Увидел он: нарытая и брошенная земля, канавы, ползущие вкривь и вкось, чтобы сторонкой миновать пышно выпершие из земли хоромы, стены, съехавшие набок… Оттуда, с желтых стен, со дна канав подымалась мужицкая песня, неумолчный голос строителей русской Голландии. Вшивые, сгоняемые в цепях на место мертвых товарищей (их складывали поленницами), они пели о вольной Волге, о Жигулях Степана:

Два кораблика, третья лодочка
Пушками, ружьями установлены.
На корме стоит есаул с веслом,
У руля стоит атаман с ружьем.
Черный бархатный кафтан
На могучих плечах,
Черна шляпа с позументом
На его русых кудрях,
Как зелен сафьян сапожки,
Рукавицы с серебром…

Царь схватил чертеж. Где геометрия проспектов? Где кружево каналов, дивное строение мостов, набережных, стройная линия каменных домов над водой?

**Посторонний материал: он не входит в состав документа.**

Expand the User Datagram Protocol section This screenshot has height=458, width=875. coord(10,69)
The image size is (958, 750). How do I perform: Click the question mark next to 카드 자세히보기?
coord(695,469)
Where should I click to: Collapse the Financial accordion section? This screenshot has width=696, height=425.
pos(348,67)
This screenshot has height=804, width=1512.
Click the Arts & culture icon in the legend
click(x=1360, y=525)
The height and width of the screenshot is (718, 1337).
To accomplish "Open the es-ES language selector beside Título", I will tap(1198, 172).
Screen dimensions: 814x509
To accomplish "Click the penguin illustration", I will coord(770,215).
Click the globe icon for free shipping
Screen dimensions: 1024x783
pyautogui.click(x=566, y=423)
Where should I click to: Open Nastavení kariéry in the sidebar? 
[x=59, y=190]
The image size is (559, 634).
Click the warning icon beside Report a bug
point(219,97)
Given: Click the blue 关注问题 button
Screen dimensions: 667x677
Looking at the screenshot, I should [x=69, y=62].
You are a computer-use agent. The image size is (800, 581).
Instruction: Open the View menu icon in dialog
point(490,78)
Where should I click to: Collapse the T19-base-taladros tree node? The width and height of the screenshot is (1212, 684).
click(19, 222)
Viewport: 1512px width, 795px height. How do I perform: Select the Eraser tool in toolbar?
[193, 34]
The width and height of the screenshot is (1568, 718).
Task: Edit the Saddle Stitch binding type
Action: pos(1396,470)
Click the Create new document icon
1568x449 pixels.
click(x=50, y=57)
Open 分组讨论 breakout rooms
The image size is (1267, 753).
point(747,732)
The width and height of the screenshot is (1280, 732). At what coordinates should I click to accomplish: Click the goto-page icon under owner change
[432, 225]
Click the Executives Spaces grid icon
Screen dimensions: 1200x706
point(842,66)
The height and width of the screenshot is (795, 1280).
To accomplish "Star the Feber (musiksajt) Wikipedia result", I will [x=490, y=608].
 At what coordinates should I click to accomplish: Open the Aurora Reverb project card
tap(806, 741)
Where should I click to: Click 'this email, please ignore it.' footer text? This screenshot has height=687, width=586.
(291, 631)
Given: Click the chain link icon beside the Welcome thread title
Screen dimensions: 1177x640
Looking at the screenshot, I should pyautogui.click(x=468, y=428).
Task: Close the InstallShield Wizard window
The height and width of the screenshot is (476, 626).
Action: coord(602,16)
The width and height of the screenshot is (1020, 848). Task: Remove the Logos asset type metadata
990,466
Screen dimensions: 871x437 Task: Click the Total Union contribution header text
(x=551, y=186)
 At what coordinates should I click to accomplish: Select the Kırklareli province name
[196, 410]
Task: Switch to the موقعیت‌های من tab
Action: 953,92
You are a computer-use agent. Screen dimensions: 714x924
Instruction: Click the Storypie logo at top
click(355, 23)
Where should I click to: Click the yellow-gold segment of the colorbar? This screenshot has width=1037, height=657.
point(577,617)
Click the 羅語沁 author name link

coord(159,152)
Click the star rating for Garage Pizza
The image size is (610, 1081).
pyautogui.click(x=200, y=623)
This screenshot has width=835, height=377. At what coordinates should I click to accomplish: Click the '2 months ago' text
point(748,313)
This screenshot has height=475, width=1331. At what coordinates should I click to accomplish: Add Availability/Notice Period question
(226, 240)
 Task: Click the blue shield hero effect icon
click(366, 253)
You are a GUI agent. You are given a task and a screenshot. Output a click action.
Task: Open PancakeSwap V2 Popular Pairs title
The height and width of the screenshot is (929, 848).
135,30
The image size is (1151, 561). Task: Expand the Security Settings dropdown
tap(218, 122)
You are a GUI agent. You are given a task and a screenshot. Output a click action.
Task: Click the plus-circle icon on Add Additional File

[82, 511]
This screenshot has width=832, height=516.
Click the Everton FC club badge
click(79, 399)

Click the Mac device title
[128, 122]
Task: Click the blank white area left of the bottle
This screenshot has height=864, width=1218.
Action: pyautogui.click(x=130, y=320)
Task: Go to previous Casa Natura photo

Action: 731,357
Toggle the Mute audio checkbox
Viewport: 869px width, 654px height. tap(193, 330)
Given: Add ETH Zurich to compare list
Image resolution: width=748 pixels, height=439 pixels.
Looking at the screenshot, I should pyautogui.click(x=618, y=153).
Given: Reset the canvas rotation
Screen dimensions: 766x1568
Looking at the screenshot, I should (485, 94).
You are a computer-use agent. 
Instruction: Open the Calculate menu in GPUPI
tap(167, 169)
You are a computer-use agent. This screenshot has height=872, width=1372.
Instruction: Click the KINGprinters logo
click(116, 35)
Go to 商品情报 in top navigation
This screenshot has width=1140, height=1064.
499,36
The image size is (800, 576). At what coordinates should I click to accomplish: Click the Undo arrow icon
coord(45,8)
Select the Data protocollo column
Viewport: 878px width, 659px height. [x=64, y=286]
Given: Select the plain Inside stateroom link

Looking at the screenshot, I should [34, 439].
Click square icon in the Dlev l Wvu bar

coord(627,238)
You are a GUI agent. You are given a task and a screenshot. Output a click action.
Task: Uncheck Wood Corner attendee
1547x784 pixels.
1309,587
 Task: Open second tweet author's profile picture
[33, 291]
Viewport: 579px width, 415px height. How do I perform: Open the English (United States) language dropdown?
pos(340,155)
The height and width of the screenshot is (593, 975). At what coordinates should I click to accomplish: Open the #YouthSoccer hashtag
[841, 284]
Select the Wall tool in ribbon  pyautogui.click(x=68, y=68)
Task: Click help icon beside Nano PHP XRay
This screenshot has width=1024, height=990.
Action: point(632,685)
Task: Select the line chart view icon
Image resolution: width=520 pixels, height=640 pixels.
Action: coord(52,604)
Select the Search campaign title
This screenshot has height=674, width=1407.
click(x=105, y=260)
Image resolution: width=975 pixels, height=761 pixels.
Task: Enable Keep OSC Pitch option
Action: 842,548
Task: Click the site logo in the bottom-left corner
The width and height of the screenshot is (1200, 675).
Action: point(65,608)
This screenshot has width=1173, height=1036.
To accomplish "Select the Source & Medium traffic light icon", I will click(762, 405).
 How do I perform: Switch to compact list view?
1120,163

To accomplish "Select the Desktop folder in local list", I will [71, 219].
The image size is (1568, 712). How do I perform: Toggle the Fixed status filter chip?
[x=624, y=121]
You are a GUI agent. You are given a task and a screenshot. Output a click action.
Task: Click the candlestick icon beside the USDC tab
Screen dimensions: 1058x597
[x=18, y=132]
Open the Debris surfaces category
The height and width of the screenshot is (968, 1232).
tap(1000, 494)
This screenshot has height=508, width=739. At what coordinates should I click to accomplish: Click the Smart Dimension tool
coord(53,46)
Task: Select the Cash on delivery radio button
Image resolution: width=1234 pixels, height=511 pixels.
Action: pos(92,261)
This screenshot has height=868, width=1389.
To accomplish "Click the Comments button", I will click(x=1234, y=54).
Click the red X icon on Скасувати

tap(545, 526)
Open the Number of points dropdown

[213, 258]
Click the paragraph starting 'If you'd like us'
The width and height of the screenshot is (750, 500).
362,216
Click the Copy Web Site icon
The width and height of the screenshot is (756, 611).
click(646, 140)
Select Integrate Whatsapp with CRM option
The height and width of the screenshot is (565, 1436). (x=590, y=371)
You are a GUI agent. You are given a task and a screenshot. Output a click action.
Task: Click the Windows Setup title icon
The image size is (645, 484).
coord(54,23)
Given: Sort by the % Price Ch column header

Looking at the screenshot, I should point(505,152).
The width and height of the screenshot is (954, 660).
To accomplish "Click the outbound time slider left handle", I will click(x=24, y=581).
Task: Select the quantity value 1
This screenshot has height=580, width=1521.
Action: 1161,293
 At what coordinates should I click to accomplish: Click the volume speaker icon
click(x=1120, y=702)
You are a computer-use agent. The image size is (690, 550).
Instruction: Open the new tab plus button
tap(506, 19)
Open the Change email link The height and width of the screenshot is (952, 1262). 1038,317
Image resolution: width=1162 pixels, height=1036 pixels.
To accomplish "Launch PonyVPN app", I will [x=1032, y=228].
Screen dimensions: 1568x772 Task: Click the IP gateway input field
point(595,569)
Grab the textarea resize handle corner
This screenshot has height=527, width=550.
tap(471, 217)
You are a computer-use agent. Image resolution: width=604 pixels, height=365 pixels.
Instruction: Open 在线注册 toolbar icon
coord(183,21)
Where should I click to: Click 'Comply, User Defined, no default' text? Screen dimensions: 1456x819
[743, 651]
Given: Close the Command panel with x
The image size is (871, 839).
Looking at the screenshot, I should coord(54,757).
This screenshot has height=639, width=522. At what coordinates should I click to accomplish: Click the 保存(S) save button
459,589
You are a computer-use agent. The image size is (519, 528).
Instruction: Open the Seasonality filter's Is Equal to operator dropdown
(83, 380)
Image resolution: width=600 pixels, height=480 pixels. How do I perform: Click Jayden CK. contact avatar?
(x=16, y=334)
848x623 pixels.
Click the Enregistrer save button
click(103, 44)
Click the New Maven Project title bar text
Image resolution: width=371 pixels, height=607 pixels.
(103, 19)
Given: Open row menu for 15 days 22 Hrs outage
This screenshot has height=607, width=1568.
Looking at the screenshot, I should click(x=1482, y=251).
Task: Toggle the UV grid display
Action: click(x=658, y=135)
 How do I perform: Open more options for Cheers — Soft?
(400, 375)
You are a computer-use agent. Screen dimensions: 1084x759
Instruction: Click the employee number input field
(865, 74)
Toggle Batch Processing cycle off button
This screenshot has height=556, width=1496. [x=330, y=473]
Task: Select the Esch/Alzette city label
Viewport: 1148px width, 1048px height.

Леблон только рукой махнул:

– Светлейший князь Меншиков…

– Как исправить?

– Все срыть и строить вновь.

Тогда судорога свела лицо царя. Углы его рта опустились, губы почернели, на них выступила пена. Он дергал головой к левому плечу, казалось, он дико косит вытаращенными глазами. Хриплых слов почти нельзя было разобрать. Он кричал, что батареи Василья Корчмина, отбивавшегося от шведов на острове (ставшем «Васильевским»), были расположены лучше, чем все это строение, испакощенное светлейшим, жадным до мзды и роскоши, губернатором Меншиковым. Он так тряхнул петербургского губернатора, словно хотел из него вышибить душу.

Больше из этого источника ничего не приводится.